Retype the material from the line with "Viewport: 330px width, 307px height." up to and including the line with "point(322,101)", with every character kept as it is.

-- begin --

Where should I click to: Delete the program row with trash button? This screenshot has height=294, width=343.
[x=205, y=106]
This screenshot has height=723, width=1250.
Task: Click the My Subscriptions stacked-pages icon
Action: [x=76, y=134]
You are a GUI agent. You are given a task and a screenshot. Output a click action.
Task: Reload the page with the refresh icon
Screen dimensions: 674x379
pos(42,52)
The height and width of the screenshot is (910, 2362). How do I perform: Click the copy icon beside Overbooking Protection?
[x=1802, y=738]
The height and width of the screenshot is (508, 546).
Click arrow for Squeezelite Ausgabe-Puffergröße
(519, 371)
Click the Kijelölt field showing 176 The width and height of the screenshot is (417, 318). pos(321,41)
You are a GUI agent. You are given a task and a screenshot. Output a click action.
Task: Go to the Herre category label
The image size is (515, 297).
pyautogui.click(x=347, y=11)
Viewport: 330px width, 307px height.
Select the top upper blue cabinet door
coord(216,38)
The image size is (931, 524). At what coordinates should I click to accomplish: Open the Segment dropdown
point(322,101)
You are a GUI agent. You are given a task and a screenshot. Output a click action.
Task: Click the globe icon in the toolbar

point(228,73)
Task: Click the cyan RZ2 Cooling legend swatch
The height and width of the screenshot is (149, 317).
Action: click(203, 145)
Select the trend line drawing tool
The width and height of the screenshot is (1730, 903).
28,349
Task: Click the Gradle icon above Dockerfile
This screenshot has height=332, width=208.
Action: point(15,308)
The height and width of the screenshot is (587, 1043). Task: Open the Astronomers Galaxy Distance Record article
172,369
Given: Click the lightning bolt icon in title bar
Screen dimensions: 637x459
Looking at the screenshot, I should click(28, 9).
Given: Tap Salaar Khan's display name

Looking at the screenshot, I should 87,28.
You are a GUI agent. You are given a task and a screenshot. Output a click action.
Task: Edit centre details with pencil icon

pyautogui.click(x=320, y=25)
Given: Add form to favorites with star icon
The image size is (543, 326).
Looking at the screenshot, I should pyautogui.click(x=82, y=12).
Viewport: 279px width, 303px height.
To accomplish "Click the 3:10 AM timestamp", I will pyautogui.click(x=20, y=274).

-- end --

### Result of this task
Viewport: 330px width, 307px height.
Select the top upper blue cabinet door
coord(216,38)
The image size is (931, 524). At what coordinates should I click to accomplish: Open the Segment dropdown
point(322,101)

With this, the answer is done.